Synthesis of Annexin A5-DM1 Conjugate
Production of Annexin A5
Recombinant annexin V (ANXA5) was produced. In brief, E. coli harboring the plasmid containing pET-30 Ek/LIC/ANXA5 were incubated overnight in 100 mL of LB medium with kanamycin. The culture was added to 1 L of fresh LB medium and incubated until the OD of the solution was at 0.5. Protein expression was then induced by adding isopropyl-D-thiogalactopyranoside (IPTG) to the medium and the culture was left to incubate a further 6 hours. The AV-expressing bacteria were centrifuged, collected, and sonicated to lyse the cells. The lysate containing all the cellular proteins including the AV protein with an N-terminal six histidine tail was centrifuged and the debris-free supernatant was collected. The supernatant was put through a nickel HisTrap column and was eluted with a 500 mM imidazole buffer. After dialysis the His-tagged protein was cleaved with the HRV 3C protease and purified again on the HisTrap column and dialyzed against a 20 mM sodium phosphate buffer a final time before being flash frozen in liquid nitrogen. The purified protein was quantified using the Bradford assay and analyzed with SDS-PAGE.
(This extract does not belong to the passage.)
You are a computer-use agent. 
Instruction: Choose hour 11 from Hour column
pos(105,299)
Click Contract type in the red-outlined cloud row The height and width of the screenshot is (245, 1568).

Conjugation of DM1 to Annexin V
First, lysine residues of the ANXA5 protein are modified with a heterobifunctional crosslinking agent. In this step 1.3 μM of ANXA5 and 1.3 mM of amine reactive sulfosuccinimidyl 4-(N-maleimidomethyl) cyclohexane-1-carboxylate (sulfo-SMCC, Thermo Fisher Scientific, Waltham, Mass., USA) are conjugated in deionized water for 1 h at 4° C. on an orbital shaker. The resulting ANXA5-SMCC intermediate is then purified from unreacted SMCC by dialysis overnight against 2 L of 30 mM sodium phosphate buffer at pH 7.4 with a regenerated cellulose dialysis membrane of MWCO 3.5 kDA (Thermo Fisher Scientific, Waltham, Mass., USA). At this point DM1 (Sigma-Aldrich, St. Louis, Mo., USA) is conjugated to the purified sulfur reactive maleimide arm of the ANXA5-SMCC intermediate. In this process 150 μl of 10 mM DM1 in DMSO is added to 2 mL of the purified ANXA5-SMCC solution and the resulting reaction allowed to continue on an orbital shaker for 2 h at 4° C. The resulting ANXA5-DM1 (AV-DM1) conjugate is then purified from excess free DM1 with a second overnight dialysis against 2 L of 30 mM sodium phosphate buffer at pH 7.4 with a regenerated cellulose dialysis membrane of MWCO 3.5 kDA.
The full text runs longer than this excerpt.